2002 in Review: Enfant Terrible

March 27: Clint Mathis scored two goals for the United States in a 4-2 loss to Germany in Rostock, touching off speculation that he would be snapped by a European club before the World Cup.

Like milquetoasts in red, white and blue, Bruce Arena's men wilted against waves of Germans attacks. Only Clint Mathis could pierce the Teutonic armor.

In the stands sat Bayern Munich brass, who revealed interest in the Georgia striker.

He became the first American male soccer player to grace Sports Illustrated's cover in eight years. But Arena didn't embrace the sharpshooter as did the media, who relished reporting on the free-wheeling star. Mathis sat on the bench for the U.S. World Cup win against Portugal. Arena questioned Mathis' work ethic. Mathis portrayed himself as a party man to the American press - which German journalists read and relayed.
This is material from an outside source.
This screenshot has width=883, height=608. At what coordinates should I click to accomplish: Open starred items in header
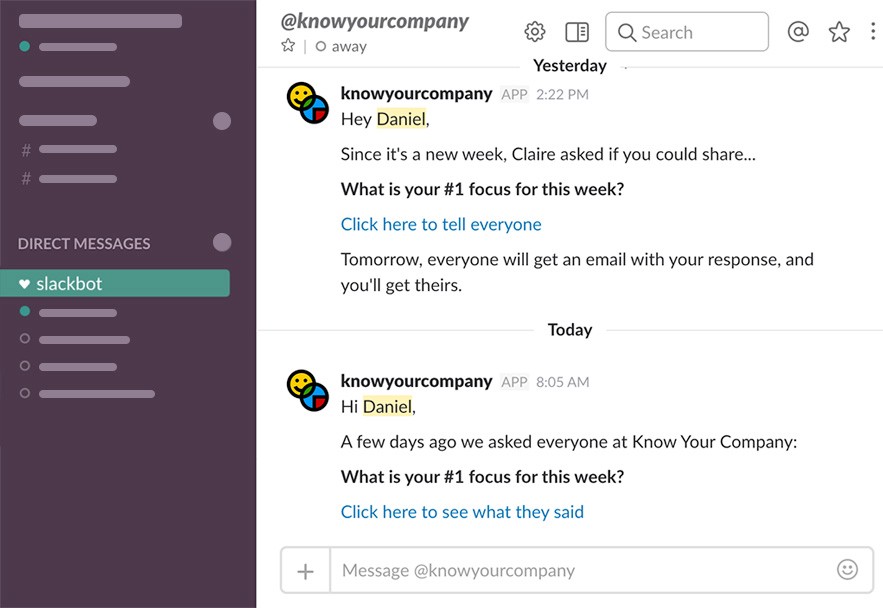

''Two kegs in his cellar,'' reported Yahoo! Deutschland. ''Is this how a professional should live? Cola for breakfast, hamburgers all the time, beer and parties at night? ... Is this a man for Bayern?''

Mathis returned to the MetroStars, was red-carded in a crucial game, and Coach Octavio Zambrano recommended he see a psychologist.

Mathis admitted it was time to mature. When Arena called in his troops for the year's last game in November, he named Mathis captain and hailed his attitude.

''I'm no longer the younger guy like I was for the past few years,'' said Mathis.